The Port-au-Prince international jazz festival, traditionally held in late January, has been postponed indefinitely because of gang violence that has plagued the Haitian capital for months, event organizers said Monday.
“We can’t take the risk, either for the 150 musicians or for our teams or for the public,” Milena Sandler, director of the Haiti Jazz Foundation, which organizes the festival, told AFP.
“We have been thinking for a while now that it would be difficult, even morally, to stage a festive event in this context,” said the head of the festival that brings together musicians from more than a dozen countries every year.
Long confined to the poorer districts of the capital, gangs have in recent months extended their reach and increased the number of kidnappings.

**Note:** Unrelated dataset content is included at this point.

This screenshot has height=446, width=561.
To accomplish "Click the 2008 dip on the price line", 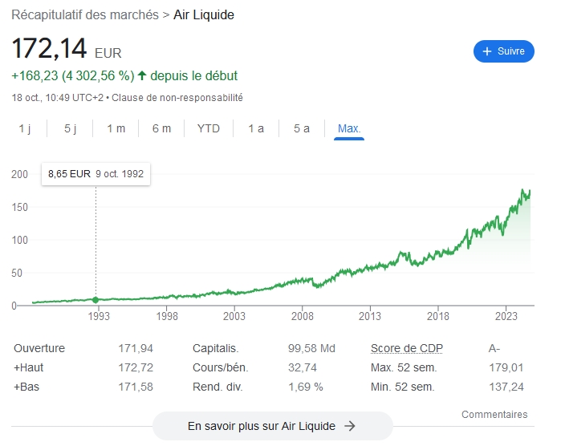I will 319,286.
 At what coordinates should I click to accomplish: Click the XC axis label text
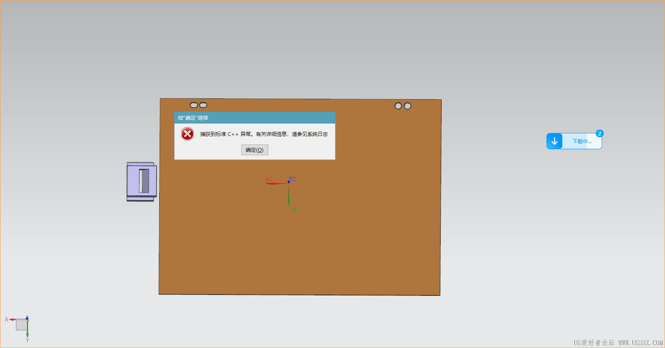[x=269, y=179]
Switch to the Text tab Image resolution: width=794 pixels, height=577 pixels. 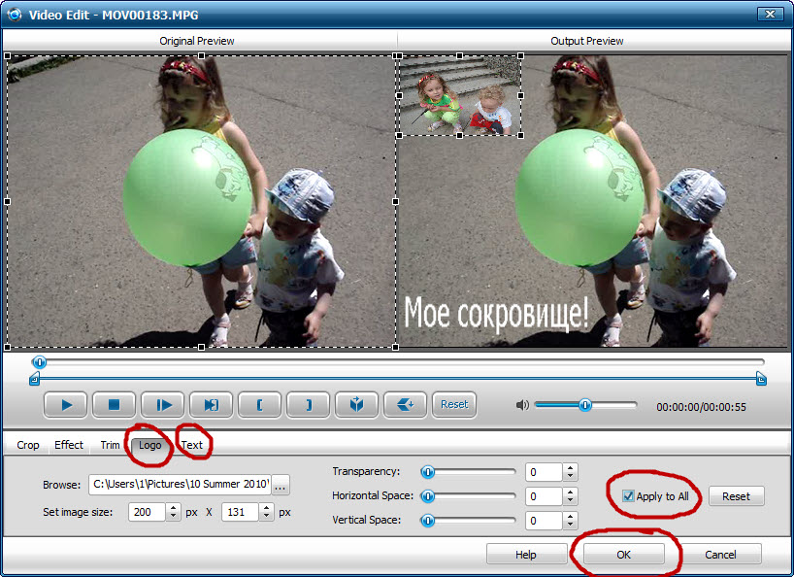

Their sway over the capital regularly prevents secure access to oil terminals, and the resulting fuel shortages have severely disrupted the transport sector and forced hospitals, businesses and schools to drastically reduce their activities.
In this chaotic context, the United States and Canada have recommended that their citizens living in Haiti have an emergency plan to leave the country.
Sandler nevertheless remained hopeful that the “Papjazz” will take place sometime in 2022.
“If the situation in the country does not allow for the usual format of concerts over eight days, we will still have something and it won’t be virtual,” she said.
“If it must be for one day, it will be for one day,” Sandler said, adding that the festival’s Haitian and international partners were considering a program for the end of June.
The only time the festival had been canceled was in 2010, when a massive earthquake devastated Port-au-Prince and several towns in Haiti on January 12, killing more than 200,000 people.